In one embodiment, updating at least one application based on the at least one event at 4816 includes the satellite 500 updating a ground-based, cloud-based, or internet-based application, such as a mobile phone application, with information using the wireless communication interface. The satellite 500 can transmit information to a central repository that is readable by one or more applications, transmit information directly to the one or more applications, or respond to requests for information by a central repository or the one or more applications. The information can include binary, Boolean, alphanumeric, parameter, vector, image, or other non-image data. The information can be directly or indirectly related to the event, a cause of the event, an effect or result of the event, or a prediction regarding the event. The at least one application can then further analyze, combine, summarize, present, or otherwise process the data in customized and specific ways. For example, the satellite 500 can update a mobile traffic application by transmitting congestion volumes along various stretches of highways in and around Phoenix, Ariz. This data can be transmitted as binary, parameter, or alphanumeric text without any imagery and the mobile traffic application can process the data to determine traffic travel times along stretches of highways and alternative travel routes.
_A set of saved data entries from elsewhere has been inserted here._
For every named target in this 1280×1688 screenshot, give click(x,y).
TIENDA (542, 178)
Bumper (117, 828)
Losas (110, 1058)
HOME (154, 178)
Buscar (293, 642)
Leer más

The application can then present this information as a real-time or near-real-time output via the mobile traffic application in a customized proprietary format using graphics and a layout that is uncontemplated by the satellite 500. Third party applications can be developed for various purposes using the data provided by the satellites 500 or 500N, such as consumer, educational, commercial, governmental, non-profit, or gaming type applications.



FIG. 49 is a component diagram of a satellite with machine vision for disaster relief support. In one embodiment, a satellite 4400 configured to provide machine vision for disaster-relief support, includes, at least one imager 4402; one or more computer readable media 4404 bearing one or more program instructions; and at least one computer processor 4406 configured by the one or more program instructions to perform operations including at least: executing at least one augmentation operation based on the at least one event at 4902; executing parallel operations based on the at least one event at 4904; and coordinating another satellite based on the at least one event at 4906.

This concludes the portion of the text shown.